La PA centrale è in burnout: altro che benessere organizzativo! I primi risultati dell’indagine sullo stress lavoro correlato condotta da USB

Nazionale,

Dalla valutazione delle risposte fornite dai primi mille lavoratori e lavoratrici delle Funzioni Centrali della PA al questionario per la rilevazione dello stress lavoro correlato, somministrato da USB PI in collaborazione con RETE ISIDE, emerge un quadro preoccupante che evidenzia con nettezza un elevato rischio per la salute e la sicurezza dei dipendenti pubblici.

Il questionario, somministrato in forma anonima e seguendo le Linee Guida dell’INAIL, seppur privo al momento di rilevanza statistica demolisce definitivamente lo stereotipo di un comparto considerato privilegiato rispetto al resto del mondo del lavoro e affetto da “fannullonismo”.
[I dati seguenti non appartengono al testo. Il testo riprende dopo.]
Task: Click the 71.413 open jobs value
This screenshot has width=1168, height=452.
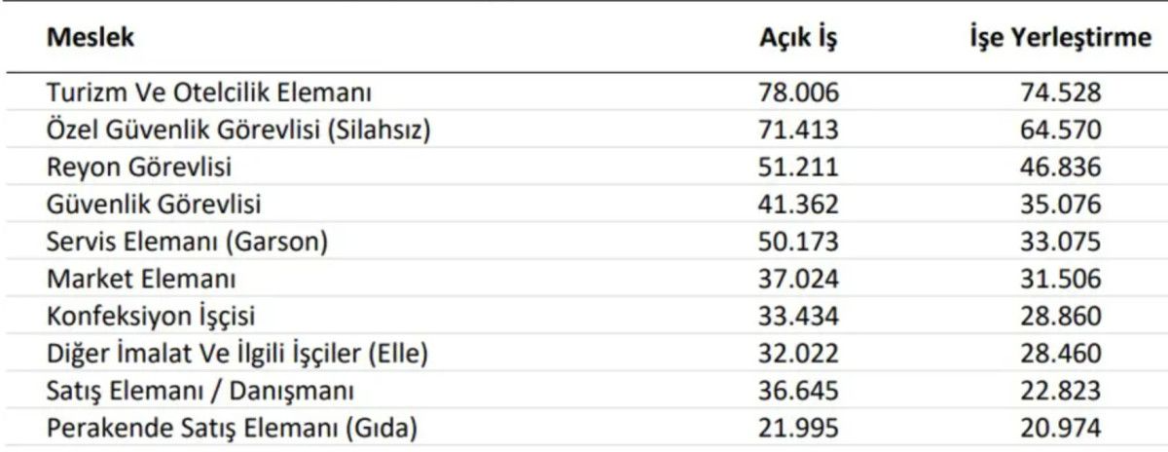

L’indagine analizza 5 macroaree: l’intensità dei carichi e la velocità di lavoro, il grado di autonomia lavorativa, la consapevolezza del ruolo ricoperto all’interno dell’organizzazione del lavoro, il livello di coinvolgimento nei cambiamenti organizzativi, l’effetto della valutazione della performance.

Oltre il 90% delle lavoratrici e dei lavoratori dichiarano di essere obbligati a lavorare molto intensamente, velocemente (82%), costretti a trascurare altri compiti (85%), di non avere alcuna libertà decisionale sul proprio lavoro (59%) né autonomia rispetto ai tempi di esecuzione delle proprie attività (69%). È facile intuire la ricaduta che questi dati hanno sulla qualità dei servizi erogati dalla PA.

Inoltre, i lavoratori e le lavoratrici non capiscono in che modo il proprio lavoro si inserisca negli obiettivi generali dell’organizzazione del lavoro dell’amministrazione di appartenenza (49%), ritengono che gli incarichi vengano affidati dai dirigenti in maniera arbitraria (65%), che non esista alcuna possibilità di fare formazione adeguata durante l’orario di lavoro (72%), di non ricevere una formazione adeguata all’introduzione di innovazioni digitali (83%).

Ancora, il personale lamenta di non essere consultato in merito ai cambiamenti introdotti (83%), di non avere l’opportunità di chiedere spiegazioni in merito ai cambiamenti (65%), che il sistema di valutazione della performance non è né trasparente né oggettivo (80,25%) e che questo aspetto incide negativamente sulla propria serenità lavorativa (67%).

Emergono, inoltre, numerose criticità legate all’adeguatezza degli spazi di lavoro, all’annullamento di spazi collettivi dove poter consumare il pasto o effettuare riunioni o assemblee, la mancanza di controllo dei punti di accesso, la presenza di amianto nelle sedi di lavoro, l’omessa manutenzione di spazi e strumenti di lavoro.  Non bastasse, a rendere più tossico l’ambiente di lavoro si aggiungono molestie personali sottoforma di parole e/o atteggiamenti e discriminazioni di genere che ci impongono un supplemento di indagine con strumenti più appropriati, a partire dal coinvolgimento dei nostri Sportelli contro molestie e discriminazioni di genere presenti sul territorio nazionale.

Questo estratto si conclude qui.